Ces soldats ivoiriens avaient été officiellement condamnés par la justice malienne pour, notamment, « complot contre le gouvernement » et « atteinte à la sûreté extérieure de l’État. » Les informations dévoilées aujourd’hui par RFI montrent que c’est bien dans le cadre de la Minusma que ces soldats sont arrivés au Mali, à la demande du contingent allemand.
Dès leur arrestation, Abidjan affirmait que ses 49 militaires étaient des NSE (National Support Element), des éléments appuyant les casques bleus de la Minusma (communiqué du Conseil national de sécurité du 12 juillet). Ce que la Mission onusienne avait elle-même déclaré dès le 11 juillet, avant de faire mystérieusement machine arrière trois jours plus tard (déclaration d’un porte-parole du siège onusien à New-York diffusée sur RFI le 14 juillet).
Cette volte-face avait conduit à l’expulsion par Bamako du porte-parole de la Minusma moins d’une semaine plus tard, et ouvert un boulevard aux autorités de transition pour accuser les soldats ivoiriens d’être venus déstabiliser le Mali. Le feuilleton durera six mois, les Nations unies appelant à la libération des 49 sans jamais préciser clairement leur statut réel. Selon plusieurs documents internes onusiens que RFI a pu se procurer, c’est pourtant bien la Minusma qui a fait venir les 49 militaires ivoiriens, et plus précisément le contingent allemand de la mission onusienne.

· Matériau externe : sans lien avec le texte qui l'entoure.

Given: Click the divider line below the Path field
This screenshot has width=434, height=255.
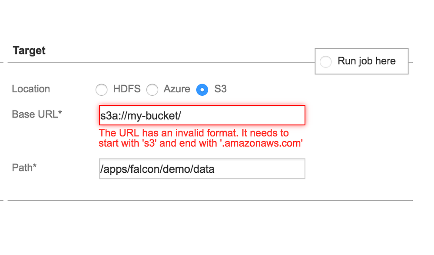Looking at the screenshot, I should click(x=209, y=201).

Les vols qui avaient permis aux soldats ivoiriens d’effectuer leurs rotations le 10 juillet dernier ont été soumis aux autorités maliennes comme devant servir au transport de troupes du contingent allemand. Depuis juillet 2019, date de la signature d’une convention entre Abidjan et les Nations unies (un MOU, Memorandum of Understanding), sept contingents ivoiriens s’étaient succédé à Bamako et étaient considérés comme des NSE.
Les 49 soldats arrêtés constituaient la huitième relève. Or, selon les documents consultés par RFI, c’est le contingent allemand de la Minusma stationné à l’aéroport de Bamako qui a fait les demandes de cartes d’identification de ces soldats ivoiriens. Dans certains cas, des noms allemands et ivoiriens apparaissent même sur la même liste. Et c’est à la demande du contingent allemand que les prédécesseurs des 49 avaient été décorés, par le commandant de la force onusienne lui-même, le 10 juin dernier, un mois tout juste avant l’arrivée des 49 qui devaient leur succéder. Une cérémonie dont les images avaient été diffusées comme preuve de leur bonne foi par les autorités ivoiriennes qui n’avaient cependant pas précisé l’origine de la demande de décoration.